PROBLEM TO SOLVE – Change "column header" to "column heading" everywhere it appears in the rows below, and leave every other part of them the same.

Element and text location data
+-------+

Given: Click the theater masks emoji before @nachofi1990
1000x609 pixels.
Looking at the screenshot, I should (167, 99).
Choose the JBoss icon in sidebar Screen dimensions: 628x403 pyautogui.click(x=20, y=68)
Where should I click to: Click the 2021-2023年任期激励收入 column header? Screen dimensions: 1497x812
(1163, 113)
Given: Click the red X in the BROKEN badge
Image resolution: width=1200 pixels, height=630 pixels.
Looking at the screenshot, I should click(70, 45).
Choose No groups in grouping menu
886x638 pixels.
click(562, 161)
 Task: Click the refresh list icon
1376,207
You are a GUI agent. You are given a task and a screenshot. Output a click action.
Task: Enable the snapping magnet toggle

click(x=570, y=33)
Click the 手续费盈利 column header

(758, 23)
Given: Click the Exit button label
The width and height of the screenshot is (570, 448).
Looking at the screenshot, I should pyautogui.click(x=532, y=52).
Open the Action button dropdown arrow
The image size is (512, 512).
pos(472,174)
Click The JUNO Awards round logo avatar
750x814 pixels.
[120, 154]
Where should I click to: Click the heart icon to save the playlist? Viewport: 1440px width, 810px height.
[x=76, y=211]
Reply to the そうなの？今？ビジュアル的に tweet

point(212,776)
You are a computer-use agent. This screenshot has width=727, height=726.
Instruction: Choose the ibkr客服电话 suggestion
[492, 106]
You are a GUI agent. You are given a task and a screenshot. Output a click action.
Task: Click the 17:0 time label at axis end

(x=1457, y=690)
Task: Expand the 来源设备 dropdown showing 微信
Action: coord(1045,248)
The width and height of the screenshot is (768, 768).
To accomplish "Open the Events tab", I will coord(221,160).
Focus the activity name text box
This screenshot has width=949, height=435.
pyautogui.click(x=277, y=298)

+-------+

RESPONSE –
Given: Click the theater masks emoji before @nachofi1990
1000x609 pixels.
Looking at the screenshot, I should (167, 99).
Choose the JBoss icon in sidebar Screen dimensions: 628x403 pyautogui.click(x=20, y=68)
Where should I click to: Click the 2021-2023年任期激励收入 column heading? Screen dimensions: 1497x812
(1163, 113)
Given: Click the red X in the BROKEN badge
Image resolution: width=1200 pixels, height=630 pixels.
Looking at the screenshot, I should click(70, 45).
Choose No groups in grouping menu
886x638 pixels.
click(562, 161)
 Task: Click the refresh list icon
1376,207
You are a GUI agent. You are given a task and a screenshot. Output a click action.
Task: Enable the snapping magnet toggle

click(x=570, y=33)
Click the 手续费盈利 column heading

(758, 23)
Given: Click the Exit button label
The width and height of the screenshot is (570, 448).
Looking at the screenshot, I should pyautogui.click(x=532, y=52).
Open the Action button dropdown arrow
The image size is (512, 512).
pos(472,174)
Click The JUNO Awards round logo avatar
750x814 pixels.
[120, 154]
Where should I click to: Click the heart icon to save the playlist? Viewport: 1440px width, 810px height.
[x=76, y=211]
Reply to the そうなの？今？ビジュアル的に tweet

point(212,776)
You are a computer-use agent. This screenshot has width=727, height=726.
Instruction: Choose the ibkr客服电话 suggestion
[492, 106]
You are a GUI agent. You are given a task and a screenshot. Output a click action.
Task: Click the 17:0 time label at axis end

(x=1457, y=690)
Task: Expand the 来源设备 dropdown showing 微信
Action: coord(1045,248)
The width and height of the screenshot is (768, 768).
To accomplish "Open the Events tab", I will coord(221,160).
Focus the activity name text box
This screenshot has width=949, height=435.
pyautogui.click(x=277, y=298)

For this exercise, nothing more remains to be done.